Difficult question. Punishing a missed mirror check with a few years in prison feels counter-intuitive and punishing a minor error that ends up killing someone with a slap on the wrist feels counter-intuitive. But neither feels to me as counter-intuitive as giving two people who make the same error very different punishments. At least when the punishment is based on the actions and intent rather than the outcome it is possible to reason against the counter-intuitive nature of the conclusion you reach. Doing it the other way, the conclusion is no less counter-intuitive but there is not the dispassionate reasoning to offset that.

will_ said:
It's not about you being a "worse person" - it's about (in part) the penalty reflecting the consequence of what you did. We could be equally good people, who make the same mistake, the consequences of each are hugely different. The penalties should reflect that.
Why should they reflect that? To what end? Why is punishment not about how bad a person we each are?

will_ said:
Outcomes should influence sentencing - but not by way of mitigating them to say "the victim was a cyclist, he is easier to kill than a motorist, so the defendant shouldn't be held responsible for that death".
I think that misrepresents the nature of the mitigation. It is not "was the victim a cyclist?". It is "how far along the carelessness scale were the drivers actions?". The distribution of punishments given to people who kill cyclists might end up different to the distribution of punishments given to people who kill motorists but if it does, that is simply incidental. It is in no way a comment on the value of cyclists' lives or their entitlement to be on the road.

will_ said:
Killing a cyclist is a reasonably foreseeable consequence of a minor driving error. Drivers need to remember that they are responsible for a lethal weapon and a minor error may have a major consequence. That needs to be reflected in the sentence.
If so, then it needs to be reflected in the sentence for all minor errors. Otherwise you are saying to drivers that minor errors are fine as long as you happen to get away with them (which we almost always do).

will_ said:
SK425 said:
There is a danger here of blurring two issues which I think it is very important to keep separate. The first, and what I'm discussing, is a relative question: on what basis should one offence be deemed more or less severe than another? The question that should be kept separate is an absolute one: how severe should the sentence be for a certain severity of offence?

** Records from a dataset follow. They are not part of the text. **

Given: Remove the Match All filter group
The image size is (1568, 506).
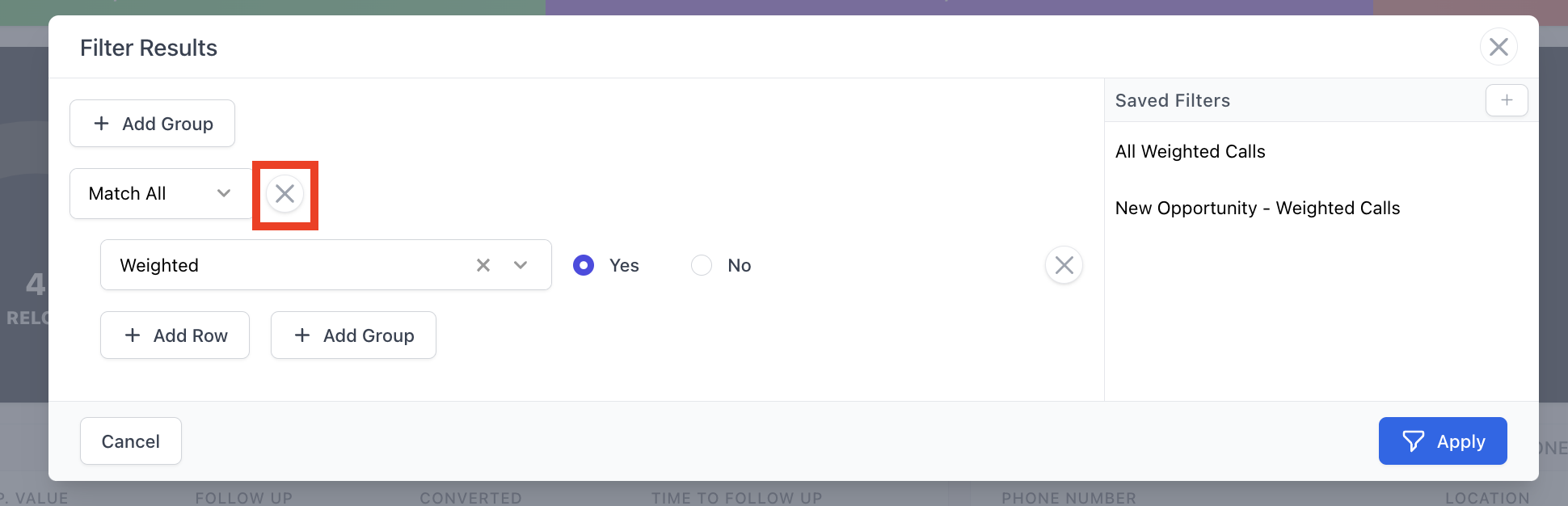Looking at the screenshot, I should click(285, 194).
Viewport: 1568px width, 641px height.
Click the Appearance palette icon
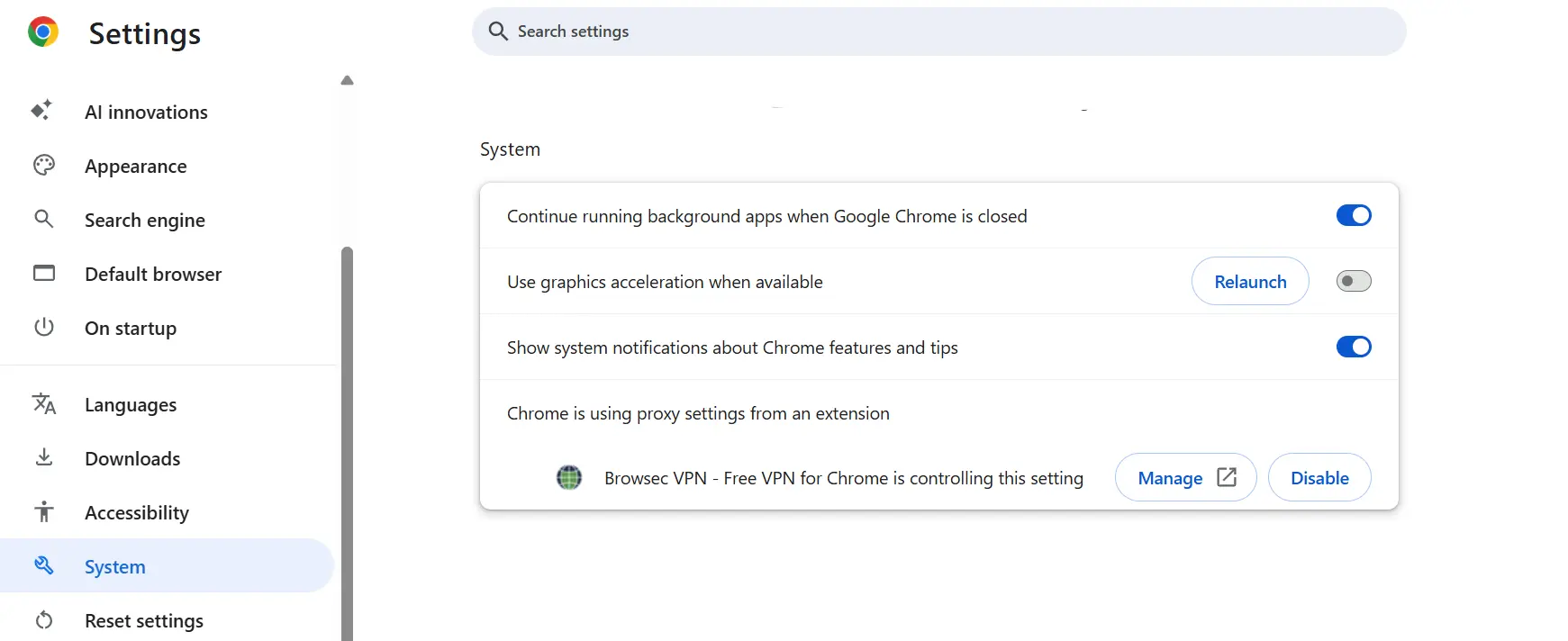pos(42,166)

Saying that if you make a basic error that kills someone you should receive a severe penalty (the implication being that someone who makes a comparable error and doesn't kill someone should be allowed a less severe penalty), seems in effect to be trying to drive the answer to the first question by what you want to see for the answer to the second. That's a muddling of the two questions that I am not at all comfortable with.
Why keep them separate? They both go into the matrix of determining penalty.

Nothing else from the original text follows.